Ricordate Pico della Mirandola e la sua orazione sulla dignità dell’uomo? Si parlava dell’uomo e del suo destino di eterno costruttore del suo mondo della vita. Oggi, dopo 500 anni, abbiamo finalmente la consolante e terribile consapevolezza – tangibile – di questa nostra “mobilità”, di questa intrinseca plasticità, di questa nostra dislocazione permanente. Consapevolezza consolente, perché sappiamo che nulla sarà mai deciso per sempre. E consapevolezza terribile, perché il successo di ogni carta che ci giocheremo dipenderà da noi.
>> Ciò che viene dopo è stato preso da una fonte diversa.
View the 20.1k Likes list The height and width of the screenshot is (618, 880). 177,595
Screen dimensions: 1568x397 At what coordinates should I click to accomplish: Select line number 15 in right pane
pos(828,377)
Ho passato un anno studiando la “Critica della ragion pura” di Kant, e altri due studiando la “Fenomenologia della spirito” di Hegel. Ho studiato logica formale, e discusso animatamente sul mondo-della-vita. Ho passato intere settimane, mesi, anni, seduto alla mia scrivania in un esercizio di pensiero astratto al limite delle mie possibilità, devo ammetterlo. A che cosa è servito tutto questo? La risposta è: non è servito a nulla. Perché questo esercizio non è, né sarà mai, servo di nulla. Ed è proprio per questo che potrà governare facilmente tutti i miei aggiornamenti pratici da qui ai prossimi anni. E so già che saranno tanti.
E’ proprio l’astrattezza di questa preparazione, il suo sovumano tentativo di arrivare al limite del pensiero stesso, che consente di applicarla poi a qualsiasi pratica “illuminandola” finalmente della luce di un pensiero vivo.
Non so che fine abbia fatto il mio gentiluomo-camionista, se abbia conservato la sua opinione sui filosofi e, cosa più importante, se abbia conservato il suo posto di lavoro (cosa che gli auguro di cuore).
Oggi ho solo voluto replicare, nella maniera più onesta e affettuosa di cui mi sento capace, a ciò che mi disse in quella nebbiosa mattina di 19 anni fa.